Use it whenever the default function-level cache identity is too coarse.

### `managed`

- `False`: return the value directly
- `True`: return a `SharedObjectHandle` on the client side

Use `managed=True` for long-lived models or tensors that need deterministic release.

### `concurrency`

- `"parallel"`: allow multiple executions at once
- `"serialized"`: only one execution of that endpoint runs at a time

Use `serialized` for heavy model loads, stateful operations, or anything that should not overlap.

### `singleflight`

- `True`: same in-flight cache key shares one execution
- `False`: concurrent identical requests execute independently

This matters most when `cache=True` and model construction is expensive.

## Port Routing

This repo is same-host and same-GPU only, so the effective port is derived from the CUDA device index.

- `base_port` is the base port
- runtime port is `base_port + device_index`
- `SHARED_TENSOR_BASE_PORT` overrides the base port from the environment
- `device_index=None` means probe lazily when the client/server is actually created
- you can force a specific device with `SharedTensorProvider(device_index=3)`

Example:

```python
provider = SharedTensorProvider(base_port=2537, device_index=1)
```

This binds or connects to port `2538`.

## Cache Behavior

Caching is on by default.

- default `cache_format_key` is the function `__qualname__`
- that means repeated calls to the same shared function reuse the first result unless you override the key
- set `cache=False` for endpoints that should never reuse results
- set `cache_format_key="{arg_name}"` or similar to build cache keys from bound function arguments
- `singleflight=True` deduplicates concurrent in-flight work for the same cache key

Example:

```python
@provider.share(execution="task", cache_format_key="{hidden_size}")
def load_model(hidden_size: int = 4) -> torch.nn.Module:
    return torch.nn.Linear(hidden_size, 2, device="cuda")
```

## Managed Object Release

For long-lived shared CUDA objects, use `managed=True`. Client-side calls return a `SharedObjectHandle` with `.value`, `.object_id`, and `.release()`.

```python
with load_model(hidden_size=8) as handle:
    model = handle.value
    y = model(torch.ones(1, 8, device="cuda"))
```

Rules:

- `managed=True` only changes remote/client results; server-mode direct calls still return the local object itself
- managed endpoints still use cache by default
- when cache hits, repeated calls reuse the same remote object id and increment its server-side refcount
- call `handle.release()` when you want deterministic teardown
- `client.release_many([...])` and `client.get_object_info(object_id)` are available for batch release and inspection

## Manual Mode

Manual mode is programmatic only.

```python
from shared_tensor import SharedTensorProvider, SharedTensorServer
from shared_tensor.utils import resolve_runtime_port

provider = SharedTensorProvider(execution_mode="server", base_port=2537)
server = SharedTensorServer(
    provider,
    port=resolve_runtime_port(provider.base_port, provider.device_index),
)
server.start(blocking=True)
```

## Test Matrix

Default local run:

```bash
python -m pytest -m "not gpu"
```

CUDA run:

```bash
python -m pytest -m gpu
```

`skipped` means the test was intentionally not run because its precondition was missing.
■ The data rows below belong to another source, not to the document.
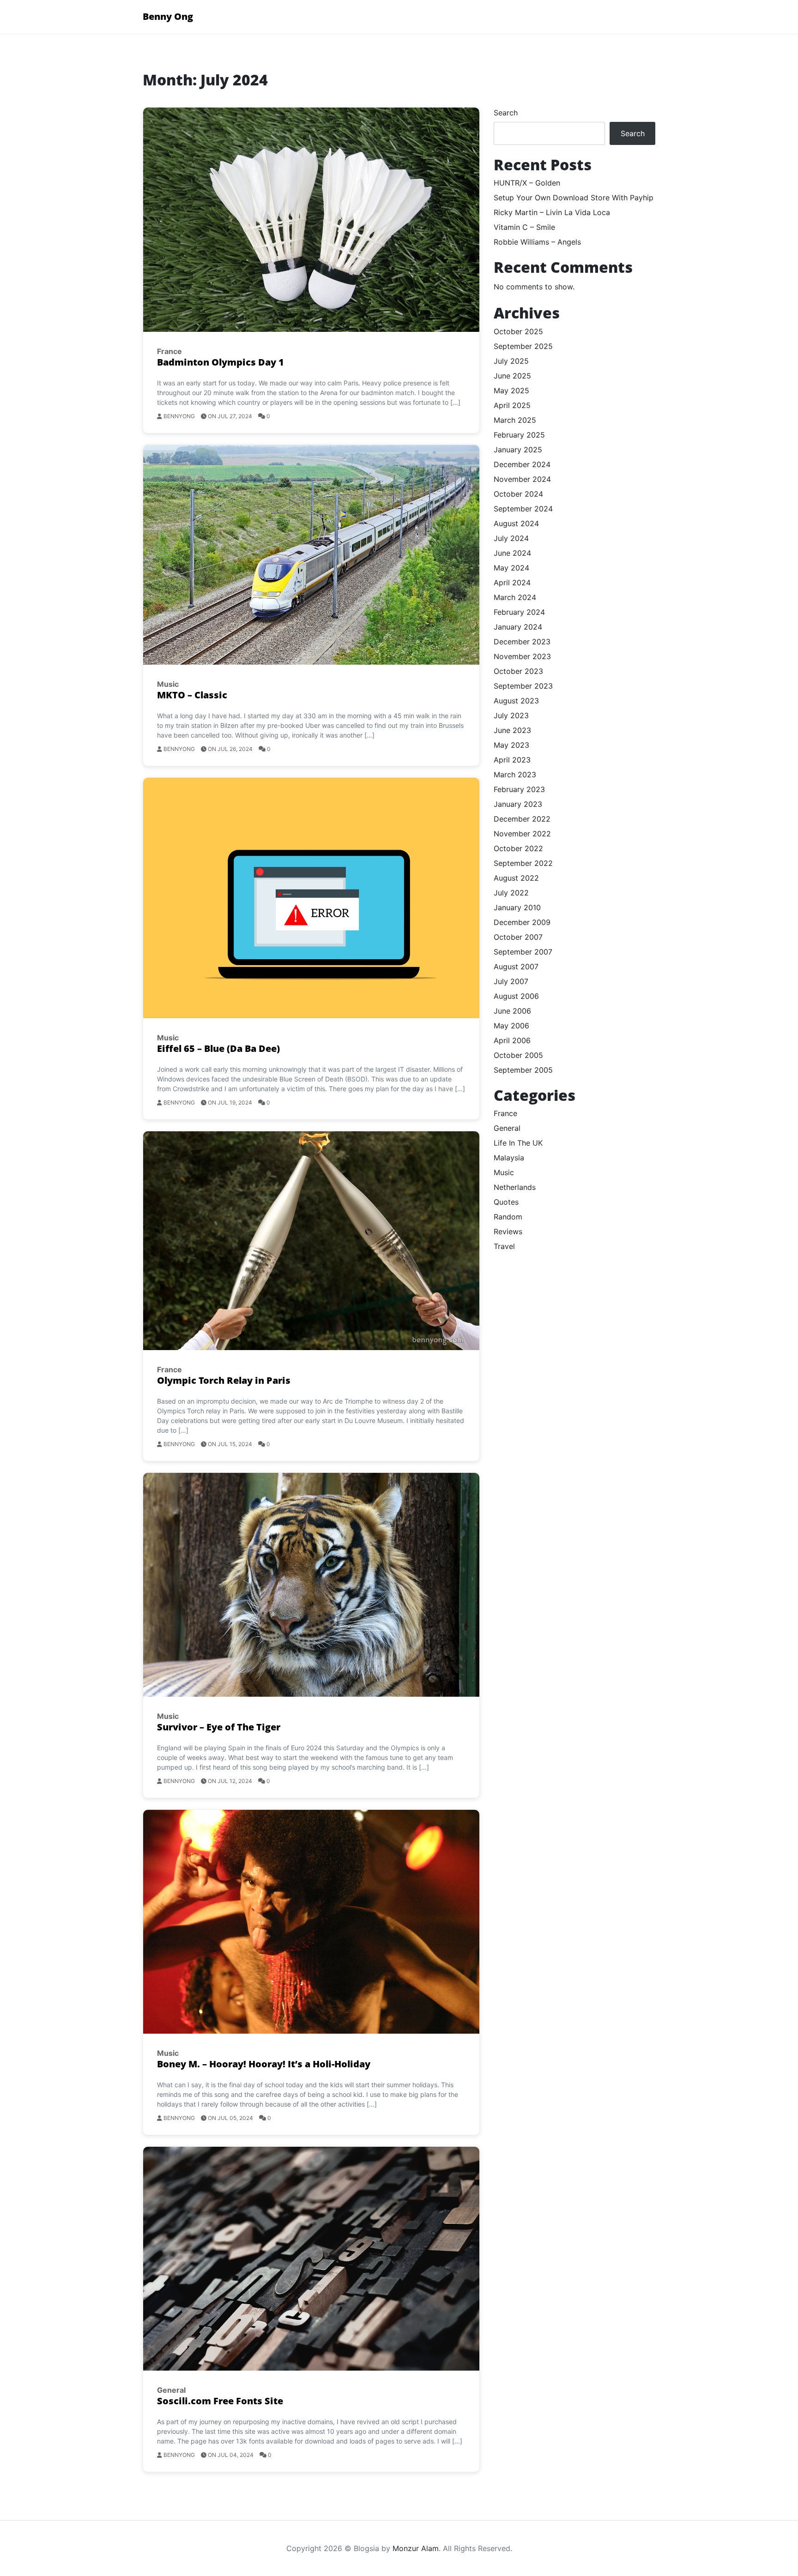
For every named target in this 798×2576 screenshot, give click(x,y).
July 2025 (511, 361)
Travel (504, 1246)
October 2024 (518, 493)
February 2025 (519, 434)
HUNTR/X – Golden (527, 182)
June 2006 (512, 1010)
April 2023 (512, 759)
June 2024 (512, 553)
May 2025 (511, 390)
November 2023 (522, 656)
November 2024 (522, 479)
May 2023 (511, 745)
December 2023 (522, 641)
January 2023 (518, 804)
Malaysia (509, 1157)
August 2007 (516, 966)
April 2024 (512, 582)
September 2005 (523, 1070)
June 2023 (512, 730)
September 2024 (523, 508)
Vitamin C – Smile (524, 227)
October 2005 (518, 1055)
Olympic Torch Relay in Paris (223, 1380)
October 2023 (518, 671)
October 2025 (518, 331)
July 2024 (511, 538)
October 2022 (518, 848)
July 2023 (511, 715)
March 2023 (515, 774)
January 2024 (518, 626)
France (169, 351)
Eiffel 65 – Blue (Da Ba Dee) (218, 1048)
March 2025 (515, 420)
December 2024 (522, 464)
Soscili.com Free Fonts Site (220, 2401)
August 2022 (516, 878)
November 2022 (522, 833)
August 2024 (516, 523)
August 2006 (516, 996)
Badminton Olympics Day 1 (220, 362)
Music (168, 684)
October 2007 (518, 937)
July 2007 (511, 981)
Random (508, 1216)
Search (506, 112)
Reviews (508, 1231)
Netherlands (515, 1187)
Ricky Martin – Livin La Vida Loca (552, 212)
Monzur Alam (416, 2548)
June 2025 (512, 375)
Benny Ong (168, 16)
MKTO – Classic (192, 695)
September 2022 (523, 863)
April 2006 (512, 1040)
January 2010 (517, 907)
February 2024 (519, 612)
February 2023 (519, 789)
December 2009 (522, 922)
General (171, 2390)
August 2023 (516, 700)
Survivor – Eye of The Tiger (218, 1727)
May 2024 (511, 567)
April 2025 (512, 405)
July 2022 (511, 892)
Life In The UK (518, 1142)
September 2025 (523, 346)
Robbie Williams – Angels (537, 241)
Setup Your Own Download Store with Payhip (573, 197)
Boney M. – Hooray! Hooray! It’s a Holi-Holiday (263, 2064)
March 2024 (515, 597)
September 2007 (523, 951)
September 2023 (523, 686)
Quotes (506, 1202)
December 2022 (522, 818)
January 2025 (518, 449)
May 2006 (511, 1025)
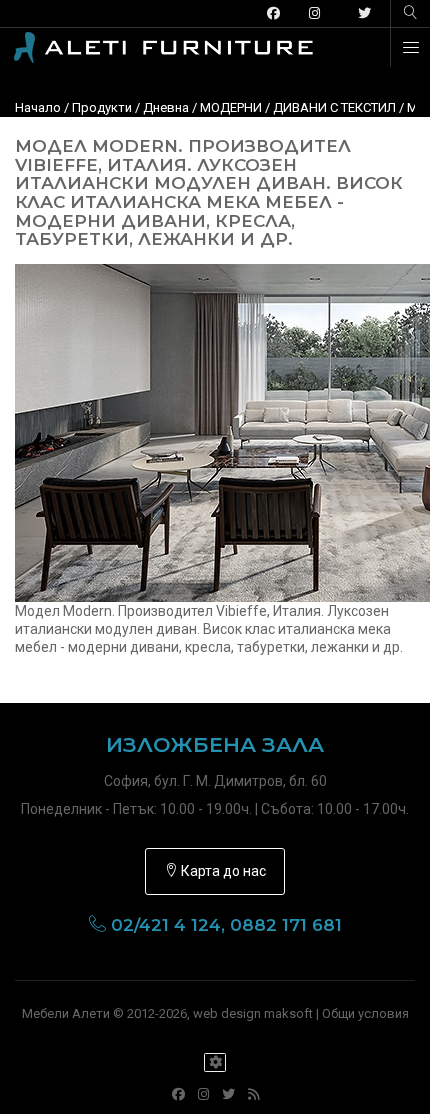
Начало (38, 107)
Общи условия (365, 1013)
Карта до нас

In this repo that usually means a `gpu` test was executed on a machine where `torch.cuda.is_available()` was false. It is not a failure.

## Operational Notes

- This library assumes a trusted same-host environment.
- The server process must be a separate process from the client when using CUDA IPC.
- If you need cross-machine transport or CPU object RPC, use a different tool.

## Repo Notes

- `CLAUDE.md` captures repo maintenance rules.
- `examples/zero_branch_env.py` shows the main production-oriented example.
- `examples/model_service.py` shows explicit model handoff.